The moment the fire alarm sounded, Zoe’s teacher led her students out of their room into the schoolyard. They didn’t get far. “It sounds like a blur to me,” Zoe said. “There were screams. It sounded like textbooks were dropping. My teacher yelled, ‘Everyone get back in!”

She remembered the school’s only armed guard rushing past her, his gun drawn. She heard the AR-15 firing. “It sounded like fireworks, popping sounds,” she said.

Zoe ran back to her classroom with her fellow students. Their teacher locked the door, and everyone laid low at the back of the room.

Zoe’s father, Jon Gordon, texted her, “Are you OK?” She wondered why he would do that, thinking this was all just a drill. “Everyone just couldn’t believe it,” she said. “No one knew anything.”

The shooting ended at 2:27 p.m., six minutes after it had begun, when the assailant dropped his weapon in a stairwell, blended with the students rushing out of the school and walked away. Police apprehended him without incident at 3:41 p.m.

‘I need to give you a hug’
SWAT officers arrived at Taylor’s classroom soon after the shooting. She is unsure of the exact time. They broke glass to open the door and enter, she said. They lined up the students, with hands on one another’s shoulders, and walked them out of the school.

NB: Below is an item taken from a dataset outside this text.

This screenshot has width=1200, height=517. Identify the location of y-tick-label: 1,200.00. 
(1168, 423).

Zoe and her classmates waited for what felt like two hours for police, she said, although she is also uncertain of the timeline. “We kept hearing SWAT officers knocking on doors” nearby, she said.

When police arrived at the room, one student jumped up and unlocked the door. She wasn’t supposed to do that. She should have allowed them to break down the door, according to protocol. She could wait no longer, however.

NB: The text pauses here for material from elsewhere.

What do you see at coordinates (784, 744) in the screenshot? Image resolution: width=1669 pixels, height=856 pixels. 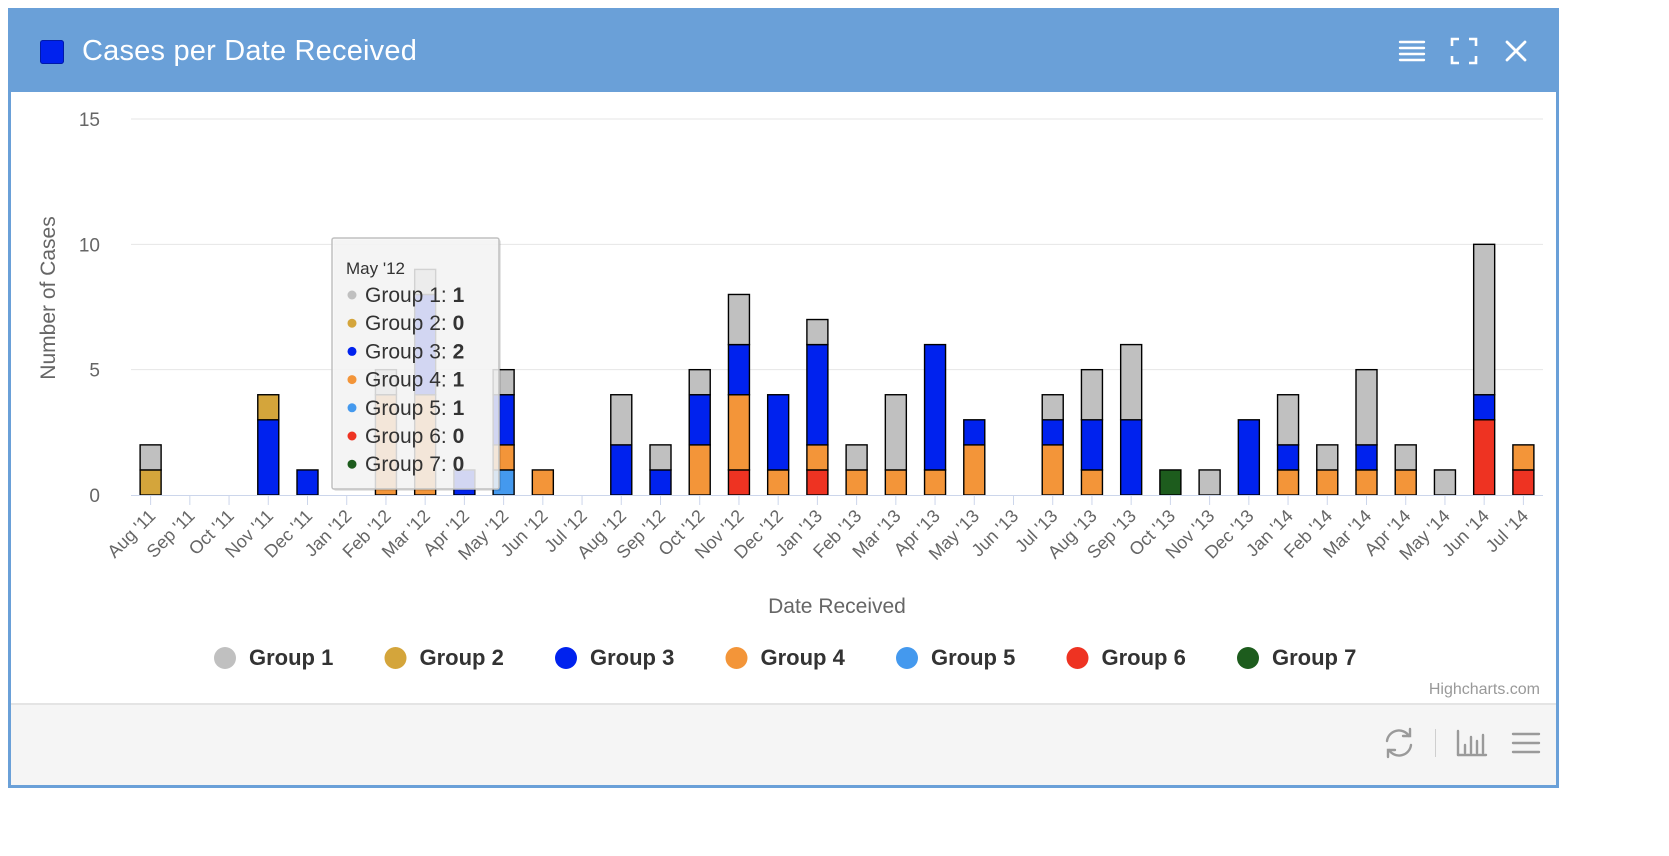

Outside, helicopters whirred overhead, Zoe said. The school “was so empty,” she said. “All I could see was the SWAT team holding their big guns.”

Zoe and her classmates were also told to hold one another’s shoulders as they left. Police “just kept ordering us to go faster and faster,” she said. “When we made it out … we just saw swarms of kids. It was just so chaotic. I was just looking for my dad.”

Zoe hurried up and down the street, searching for him. “I couldn’t find him at first,” she said. “I just started crying. I’m not the best with directions, and there were so many cars and people.” When she at last met up with her dad, she kept sobbing. Her 17-year-old brother, Zach, was there, too. He had found refuge at the nearby Walmart with several other students.

Taylor’s mother, Mary Yon, picked her up. Her mom was crying when she opened the car door. “I need to give you a hug,” she told her daughter.

“I wasn’t crying yet,” Taylor said. A simple question from her friend Rose on the phone later — “Taylor, are you OK?” — finally triggered uncontrollable sobbing.
School was back in session two and a half weeks later. Stoneman Douglas’s student journalists scrapped the third-quarter edition of The Eagle Eye, which was largely complete at the time of the shooting, and began anew, producing an issue they called “In Memoriam,” a tribute to the 17 who died.

The newspaper adviser, English teacher Melissa Falkowski, gathered the editors and writers shortly after the shooting. She told them that their school had faced a terrible tragedy, Taylor said, but their job was to cover it.

Taylor was not emotionally ready to interview victims’ family members and friends, she said. Instead, she edited others’ work. Later, she and her fellow student journalists hand-delivered “In Memoriam” to every student during classes.

Zoe dived headlong into the protests that Stoneman Douglas students led after the shooting. She took part in the March for Our Lives in Washington on March 24, which attracted an estimated 800,000 protesters. She gave interviews to major publications and appeared on national television.

The alleged shooter refused to speak when he appeared in court March 14, the same day that hundreds of thousands of students staged 17-minute school walkouts in honor of Marjory Stoneman High’s victims. Assistant public defender Melissa McNeill told the court that the defendant would plead guilty if the death penalty were waived. Circuit Judge Elizabeth Schrer entered a not guilty plea on his behalf.